Nous évoquions il y a peu un arrêt du Conseil d’état qui confirmait la qualification de « cours d’eau » décernée au ruisseau de l’Oie en Touraine, et par là même l’obligation pour l’irrigant qui y prélevait de l’eau d’en solliciter l’autorisation préalable. Grâce à un fidèle lecteur, nous pouvons aujourd’hui éclairer plus avant les enjeux souterrains d’une formidable bagarre, déterminante pour l’avenir de l’irrigation et, partant, d’une gestion soutenable des ressources en eau.



L’enjeu de ces 6 années de procédure n’était pas tellement de valider le fait que le prélèvement de l’EARL Cintrat était illégal....

Un jeu d’acteur complexe prédominait en réalité ce dossier.

 La profession agricole (qui voit des "fossés" partout où ça l’arrange), contre
les tracasseries administratives.

 Les pro-bassines (retenues collinaires... le département de la Vienne/Région Poitou Charentes jouxte l’Indre-et-Loire...) contre les "écolos".

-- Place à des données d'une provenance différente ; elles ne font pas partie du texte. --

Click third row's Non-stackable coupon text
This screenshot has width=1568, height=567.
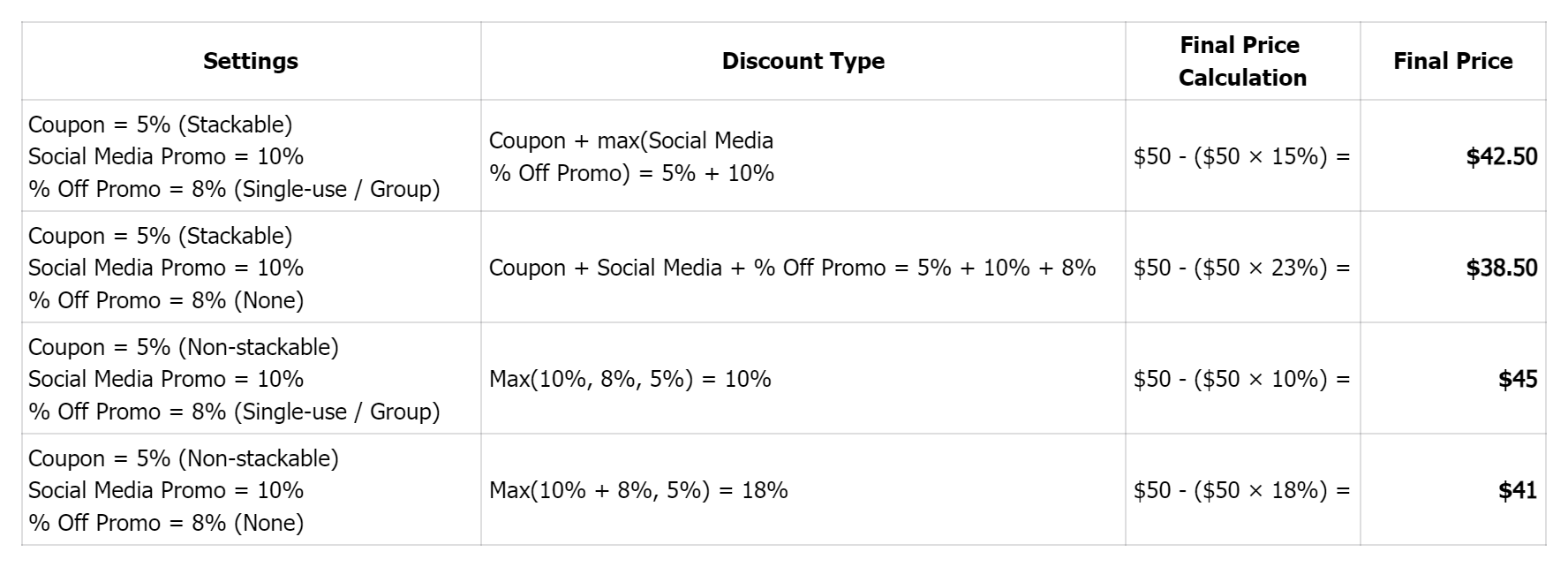tap(184, 347)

 Des responsables syndicaux contre des fonctionnaires, suspectés d’avoir lâché le milieu agricole en délaissant les règles de cogérance qui prévalaient jusque là avec le syndicat majoritaire.

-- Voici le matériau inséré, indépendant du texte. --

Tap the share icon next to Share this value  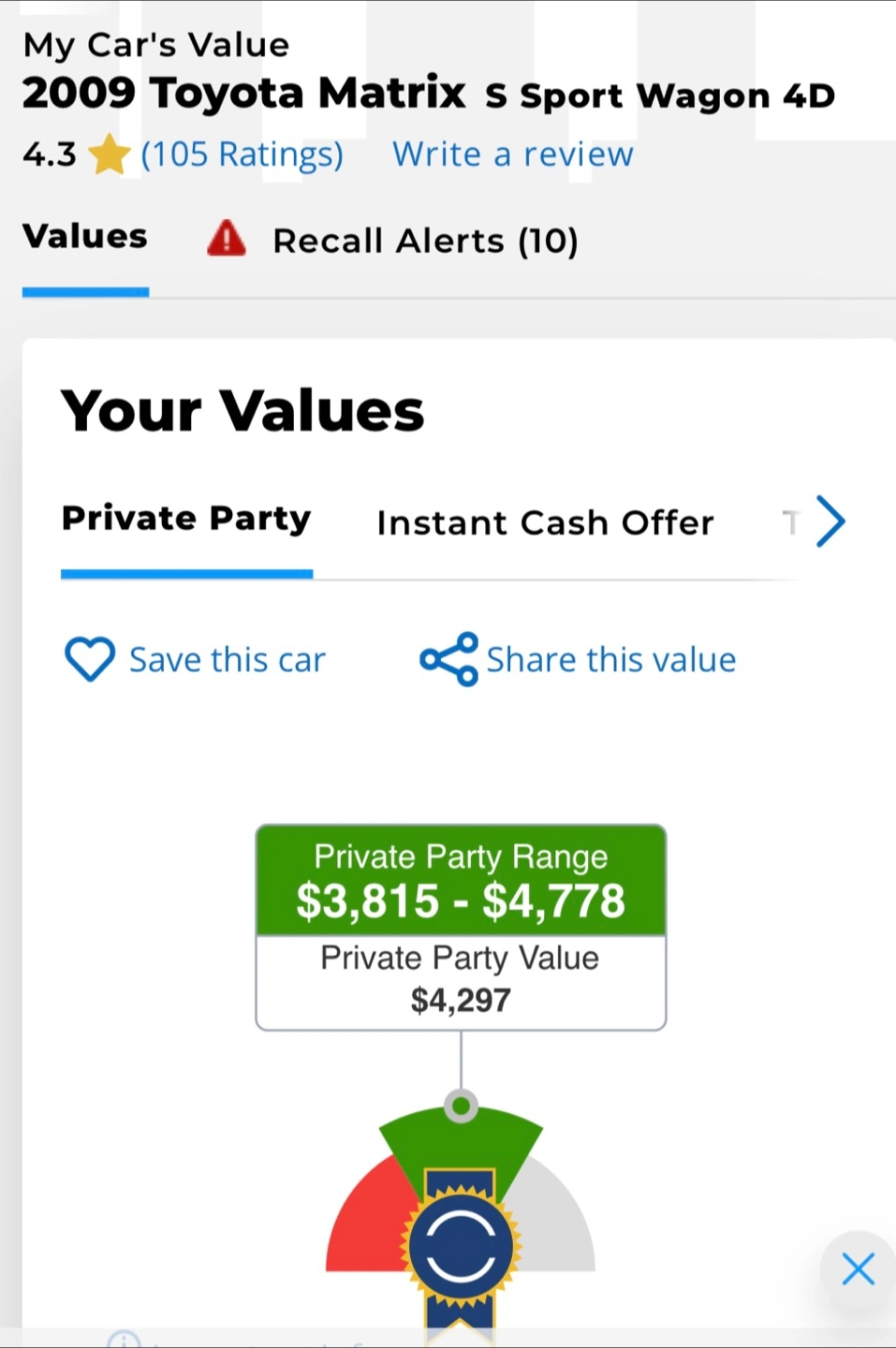pos(448,659)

En effet, l’EARL Cintrat, c’est surtout Patrick Cintrat, président de l’UDSEA 37 (Fnsea), président de la Chambre d’Agriculture depuis plus de 10 ans, et cadre départemental UMP.

Le dossier "carte des cours d’eau" a fait tousser dans les campagnes vers 2004-2005. L’enjeu : la mise en place obligatoire, "le long des cours d’eau" des bandes enherbées, en contrepartie des aides PAC (conditionnalité des aides).

Charge au préfet de définir ce qui devait être entendu par "cours d’eau".

Certains, très lucides (les préfets PDV=pas de vague), ont directement demandé à la profession agricole de dessiner la carte, plus simple…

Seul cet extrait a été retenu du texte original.